The 1880s saw extensive developments in Toronto’s water and waste management systems coupled with strong regional market forces and industrial prosperity.
The Toronto Sewer Boom of the 1880s resulted in thousands of homes being connected to water and waste management systems, with miles of sewers being built in a number of years compared to meters of sewers per year near the completion and final integration of the waste management system in the early 1890s.
In 1889 a report was issued about the specific sanitation and health problems associated with the significant environmental contamination of Ashbridge’s Marsh with encouragement that the situation be addressed by authorities in a timely manner.
However, large-scale waste management system installation declined in the 1890s due to an economic depression, with Mayor Robert John Fleming (1854-1925) eventually cancelling the program in 1892.

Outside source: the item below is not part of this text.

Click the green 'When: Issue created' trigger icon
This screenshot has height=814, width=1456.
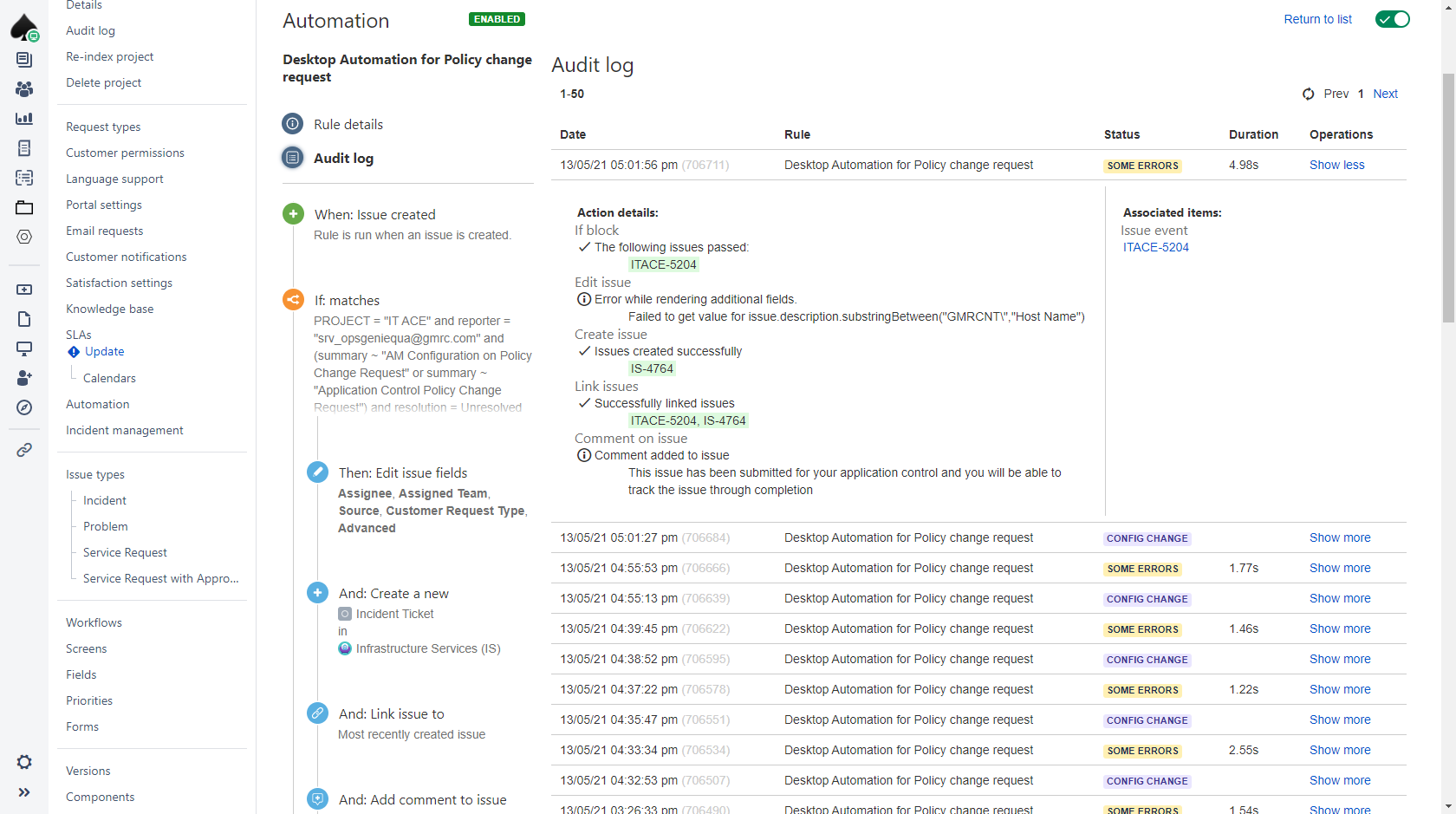(x=293, y=213)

In 1892, a significant public health and public sector scandal also unfolded in Toronto – involving fiscal mismanagement and apparent fraud during proposed land transferral for alleged containment, remediation, and treatment of the contaminated industrial environments at the Don River Delta and Ashbridge’s Marsh.

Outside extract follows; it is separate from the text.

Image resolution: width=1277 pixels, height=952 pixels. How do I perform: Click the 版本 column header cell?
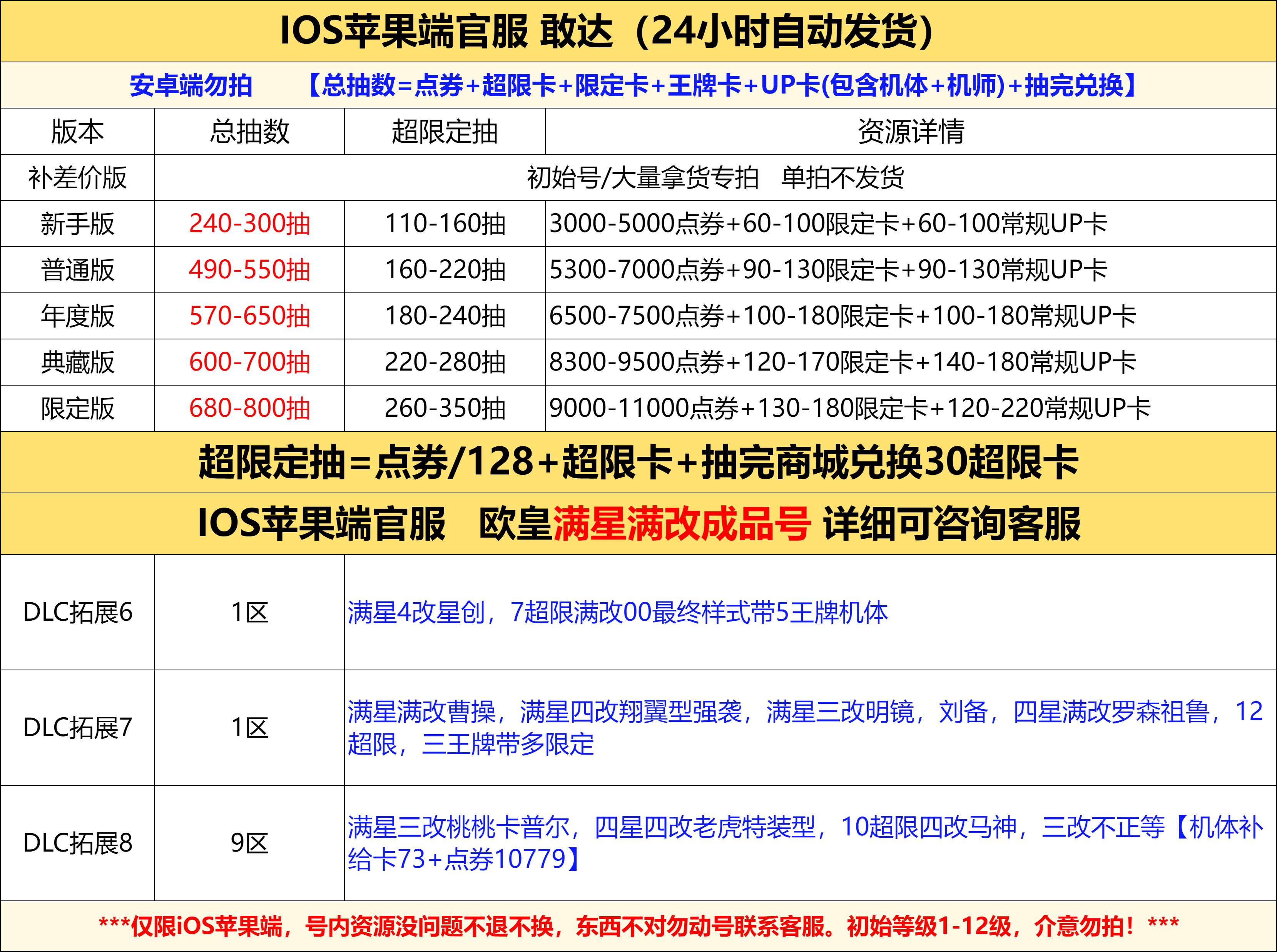pyautogui.click(x=77, y=131)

This scandal was defined by a mysterious public entity known as the Beavis and Brown Syndicate.
The Beavis and Brown Syndicate proposed to municipal authorities that in exchange for reduced property tax and an exclusive monopoly for commercial activities on the lands for 45 years, they would undertake the costs and duties of environmental remediation of Ashbridge’s Marsh in the name of public health.
Despite these proposed arrangements, the syndicate repeatedly refused to reveal the identities of its financiers, board members, and employees. This elicited public and political suspicions and accusations.
Bizarre financial transactions and exemption policies dotted the documents, with one report indicating the funds were accessible in London – and another a few days later claiming the syndicate did not and had never existed.
Accusations arose that the board members were local aldermen and councillors who would benefit from developments along the eastern boundary of the harbour, primarily for wharf and quay development for incoming ships, which would bypass navigation around poorly dredged Inner Harbour channels.
This scandal fuelled public discourse and distrust in the abilities of regulatory government bodies to enact unbiased change without publicly accessible data and fiscal monitoring protocols in place.
Toronto has a complex history in regard to the relationship between the management of infectious disease and stewardship of its lands and waterways.
Rampant and unchecked industrial and residential activities in the early and mid-nineteenth century created a significant public health hazard through mass biohazardous contamination of the Don River, Ashbridge’s Marsh, and the Inner Harbour of Toronto.
Overly complicated colonial administrative policies in elements of public infrastructure design and implementation resulted in significant delays in vital water and waste management systems, which could have saved thousands of lives.
A lack of accountability for early regulatory boards resulted in public mistrust of governing authorities, resulting in diminished interactions between the medical system, government agencies, and the public.
Significant lessons could be learned not only in the history of Toronto as a city, but in approaches and management of future public infrastructure, public health initiatives, and land stewardship projects.